(Material provided begins)

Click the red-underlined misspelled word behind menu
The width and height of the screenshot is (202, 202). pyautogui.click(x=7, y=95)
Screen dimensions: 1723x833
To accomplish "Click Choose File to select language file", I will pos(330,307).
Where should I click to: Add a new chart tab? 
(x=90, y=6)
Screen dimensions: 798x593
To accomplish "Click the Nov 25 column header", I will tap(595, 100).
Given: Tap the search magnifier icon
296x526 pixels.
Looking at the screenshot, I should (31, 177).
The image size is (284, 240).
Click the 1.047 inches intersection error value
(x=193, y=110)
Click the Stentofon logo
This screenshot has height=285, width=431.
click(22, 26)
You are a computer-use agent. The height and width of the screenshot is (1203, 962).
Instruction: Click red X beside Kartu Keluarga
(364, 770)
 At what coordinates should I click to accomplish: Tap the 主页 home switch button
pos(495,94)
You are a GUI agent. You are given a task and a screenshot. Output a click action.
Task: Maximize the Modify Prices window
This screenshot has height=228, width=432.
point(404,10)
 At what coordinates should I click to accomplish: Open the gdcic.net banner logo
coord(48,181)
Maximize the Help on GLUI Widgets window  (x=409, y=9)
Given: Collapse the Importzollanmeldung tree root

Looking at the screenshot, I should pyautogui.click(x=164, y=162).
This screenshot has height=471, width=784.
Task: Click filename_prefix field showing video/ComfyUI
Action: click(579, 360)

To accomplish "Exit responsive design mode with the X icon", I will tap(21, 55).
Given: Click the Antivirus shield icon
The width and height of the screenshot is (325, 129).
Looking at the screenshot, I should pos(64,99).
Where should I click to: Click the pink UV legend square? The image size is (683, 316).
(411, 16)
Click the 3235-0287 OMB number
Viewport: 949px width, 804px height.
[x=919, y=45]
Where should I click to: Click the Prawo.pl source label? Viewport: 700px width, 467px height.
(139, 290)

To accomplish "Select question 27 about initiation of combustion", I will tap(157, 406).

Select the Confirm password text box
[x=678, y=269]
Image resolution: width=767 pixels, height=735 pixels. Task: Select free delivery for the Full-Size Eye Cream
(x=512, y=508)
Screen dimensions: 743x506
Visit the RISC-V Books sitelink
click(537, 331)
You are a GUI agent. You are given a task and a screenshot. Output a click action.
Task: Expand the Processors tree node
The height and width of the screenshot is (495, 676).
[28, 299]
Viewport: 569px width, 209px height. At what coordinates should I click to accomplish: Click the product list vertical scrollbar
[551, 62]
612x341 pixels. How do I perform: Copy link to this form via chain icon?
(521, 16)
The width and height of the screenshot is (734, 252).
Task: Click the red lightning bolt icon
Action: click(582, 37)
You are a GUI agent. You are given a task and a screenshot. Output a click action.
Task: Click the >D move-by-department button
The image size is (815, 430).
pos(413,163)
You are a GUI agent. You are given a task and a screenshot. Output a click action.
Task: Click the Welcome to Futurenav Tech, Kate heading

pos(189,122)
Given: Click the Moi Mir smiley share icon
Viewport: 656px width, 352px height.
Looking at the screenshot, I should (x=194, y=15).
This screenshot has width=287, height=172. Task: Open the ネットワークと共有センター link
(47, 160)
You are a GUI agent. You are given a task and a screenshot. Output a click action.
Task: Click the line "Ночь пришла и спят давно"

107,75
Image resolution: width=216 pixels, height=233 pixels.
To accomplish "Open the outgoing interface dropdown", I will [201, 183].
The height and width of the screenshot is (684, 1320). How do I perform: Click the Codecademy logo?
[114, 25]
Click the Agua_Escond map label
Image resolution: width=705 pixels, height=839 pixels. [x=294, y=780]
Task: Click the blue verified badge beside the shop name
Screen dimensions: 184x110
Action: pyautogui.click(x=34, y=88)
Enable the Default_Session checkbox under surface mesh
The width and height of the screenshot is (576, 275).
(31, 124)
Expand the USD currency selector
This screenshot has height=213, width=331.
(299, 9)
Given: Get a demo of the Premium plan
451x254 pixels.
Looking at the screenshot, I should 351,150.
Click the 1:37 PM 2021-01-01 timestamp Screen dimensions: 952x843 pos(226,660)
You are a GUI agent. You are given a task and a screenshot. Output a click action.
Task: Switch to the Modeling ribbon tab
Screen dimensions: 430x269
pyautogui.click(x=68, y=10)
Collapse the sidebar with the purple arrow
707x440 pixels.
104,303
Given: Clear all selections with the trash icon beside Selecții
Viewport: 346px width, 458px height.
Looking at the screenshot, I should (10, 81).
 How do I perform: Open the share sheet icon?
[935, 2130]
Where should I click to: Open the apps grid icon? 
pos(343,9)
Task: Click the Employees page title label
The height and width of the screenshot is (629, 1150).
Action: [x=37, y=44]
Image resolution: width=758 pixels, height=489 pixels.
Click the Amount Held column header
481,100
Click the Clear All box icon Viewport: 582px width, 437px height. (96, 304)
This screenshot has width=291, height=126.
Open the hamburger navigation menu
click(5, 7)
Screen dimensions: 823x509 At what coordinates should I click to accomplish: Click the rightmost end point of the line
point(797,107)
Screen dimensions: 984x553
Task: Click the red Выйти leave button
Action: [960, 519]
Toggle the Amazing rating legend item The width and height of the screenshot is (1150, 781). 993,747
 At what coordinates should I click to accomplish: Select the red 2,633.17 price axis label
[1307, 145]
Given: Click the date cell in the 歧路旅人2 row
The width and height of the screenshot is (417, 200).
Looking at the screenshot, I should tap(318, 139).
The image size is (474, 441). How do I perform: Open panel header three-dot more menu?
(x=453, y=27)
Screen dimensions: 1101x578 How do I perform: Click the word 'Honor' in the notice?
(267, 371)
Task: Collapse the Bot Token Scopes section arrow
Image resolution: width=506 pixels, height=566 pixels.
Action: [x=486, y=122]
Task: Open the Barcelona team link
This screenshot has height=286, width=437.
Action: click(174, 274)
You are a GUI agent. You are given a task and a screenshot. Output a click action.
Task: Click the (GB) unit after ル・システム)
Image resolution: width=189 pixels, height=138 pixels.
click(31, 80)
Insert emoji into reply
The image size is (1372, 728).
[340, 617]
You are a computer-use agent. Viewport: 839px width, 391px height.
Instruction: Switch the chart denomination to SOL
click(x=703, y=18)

(Material provided ends)

- [Instructions to follow] Nothing in the records may change; write them out again in full.

- [Answer to the exercise]
Click the red-underlined misspelled word behind menu
The width and height of the screenshot is (202, 202). pyautogui.click(x=7, y=95)
Screen dimensions: 1723x833
To accomplish "Click Choose File to select language file", I will pos(330,307).
Where should I click to: Add a new chart tab? 
(x=90, y=6)
Screen dimensions: 798x593
To accomplish "Click the Nov 25 column header", I will tap(595, 100).
Given: Tap the search magnifier icon
296x526 pixels.
Looking at the screenshot, I should (31, 177).
The image size is (284, 240).
Click the 1.047 inches intersection error value
(x=193, y=110)
Click the Stentofon logo
This screenshot has height=285, width=431.
click(22, 26)
You are a computer-use agent. The height and width of the screenshot is (1203, 962).
Instruction: Click red X beside Kartu Keluarga
(364, 770)
 At what coordinates should I click to accomplish: Tap the 主页 home switch button
pos(495,94)
You are a GUI agent. You are given a task and a screenshot. Output a click action.
Task: Maximize the Modify Prices window
This screenshot has height=228, width=432.
point(404,10)
 At what coordinates should I click to accomplish: Open the gdcic.net banner logo
coord(48,181)
Maximize the Help on GLUI Widgets window  (x=409, y=9)
Given: Collapse the Importzollanmeldung tree root

Looking at the screenshot, I should pyautogui.click(x=164, y=162).
This screenshot has height=471, width=784.
Task: Click filename_prefix field showing video/ComfyUI
Action: click(579, 360)

To accomplish "Exit responsive design mode with the X icon", I will tap(21, 55).
Given: Click the Antivirus shield icon
The width and height of the screenshot is (325, 129).
Looking at the screenshot, I should pos(64,99).
Where should I click to: Click the pink UV legend square? The image size is (683, 316).
(411, 16)
Click the 3235-0287 OMB number
Viewport: 949px width, 804px height.
[x=919, y=45]
Where should I click to: Click the Prawo.pl source label? Viewport: 700px width, 467px height.
(139, 290)

To accomplish "Select question 27 about initiation of combustion", I will tap(157, 406).

Select the Confirm password text box
[x=678, y=269]
Image resolution: width=767 pixels, height=735 pixels. Task: Select free delivery for the Full-Size Eye Cream
(x=512, y=508)
Screen dimensions: 743x506
Visit the RISC-V Books sitelink
click(537, 331)
You are a GUI agent. You are given a task and a screenshot. Output a click action.
Task: Expand the Processors tree node
The height and width of the screenshot is (495, 676).
[28, 299]
Viewport: 569px width, 209px height. At what coordinates should I click to accomplish: Click the product list vertical scrollbar
[551, 62]
612x341 pixels. How do I perform: Copy link to this form via chain icon?
(521, 16)
The width and height of the screenshot is (734, 252).
Task: Click the red lightning bolt icon
Action: click(582, 37)
You are a GUI agent. You are given a task and a screenshot. Output a click action.
Task: Click the >D move-by-department button
The image size is (815, 430).
pos(413,163)
You are a GUI agent. You are given a task and a screenshot. Output a click action.
Task: Click the Welcome to Futurenav Tech, Kate heading

pos(189,122)
Given: Click the Moi Mir smiley share icon
Viewport: 656px width, 352px height.
Looking at the screenshot, I should (x=194, y=15).
This screenshot has width=287, height=172. Task: Open the ネットワークと共有センター link
(47, 160)
You are a GUI agent. You are given a task and a screenshot. Output a click action.
Task: Click the line "Ночь пришла и спят давно"

107,75
Image resolution: width=216 pixels, height=233 pixels.
To accomplish "Open the outgoing interface dropdown", I will [201, 183].
The height and width of the screenshot is (684, 1320). How do I perform: Click the Codecademy logo?
[114, 25]
Click the Agua_Escond map label
Image resolution: width=705 pixels, height=839 pixels. [x=294, y=780]
Task: Click the blue verified badge beside the shop name
Screen dimensions: 184x110
Action: pyautogui.click(x=34, y=88)
Enable the Default_Session checkbox under surface mesh
The width and height of the screenshot is (576, 275).
(31, 124)
Expand the USD currency selector
This screenshot has height=213, width=331.
(299, 9)
Given: Get a demo of the Premium plan
451x254 pixels.
Looking at the screenshot, I should 351,150.
Click the 1:37 PM 2021-01-01 timestamp Screen dimensions: 952x843 pos(226,660)
You are a GUI agent. You are given a task and a screenshot. Output a click action.
Task: Switch to the Modeling ribbon tab
Screen dimensions: 430x269
pyautogui.click(x=68, y=10)
Collapse the sidebar with the purple arrow
707x440 pixels.
104,303
Given: Clear all selections with the trash icon beside Selecții
Viewport: 346px width, 458px height.
Looking at the screenshot, I should (10, 81).
 How do I perform: Open the share sheet icon?
[935, 2130]
Where should I click to: Open the apps grid icon? 
pos(343,9)
Task: Click the Employees page title label
The height and width of the screenshot is (629, 1150).
Action: [x=37, y=44]
Image resolution: width=758 pixels, height=489 pixels.
Click the Amount Held column header
481,100
Click the Clear All box icon Viewport: 582px width, 437px height. (96, 304)
This screenshot has width=291, height=126.
Open the hamburger navigation menu
click(5, 7)
Screen dimensions: 823x509 At what coordinates should I click to accomplish: Click the rightmost end point of the line
point(797,107)
Screen dimensions: 984x553
Task: Click the red Выйти leave button
Action: [960, 519]
Toggle the Amazing rating legend item The width and height of the screenshot is (1150, 781). 993,747
 At what coordinates should I click to accomplish: Select the red 2,633.17 price axis label
[1307, 145]
Given: Click the date cell in the 歧路旅人2 row
The width and height of the screenshot is (417, 200).
Looking at the screenshot, I should tap(318, 139).
The image size is (474, 441). How do I perform: Open panel header three-dot more menu?
(x=453, y=27)
Screen dimensions: 1101x578 How do I perform: Click the word 'Honor' in the notice?
(267, 371)
Task: Collapse the Bot Token Scopes section arrow
Image resolution: width=506 pixels, height=566 pixels.
Action: [x=486, y=122]
Task: Open the Barcelona team link
This screenshot has height=286, width=437.
Action: click(174, 274)
You are a GUI agent. You are given a task and a screenshot. Output a click action.
Task: Click the (GB) unit after ル・システム)
Image resolution: width=189 pixels, height=138 pixels.
click(31, 80)
Insert emoji into reply
The image size is (1372, 728).
[340, 617]
You are a computer-use agent. Viewport: 839px width, 391px height.
Instruction: Switch the chart denomination to SOL
click(x=703, y=18)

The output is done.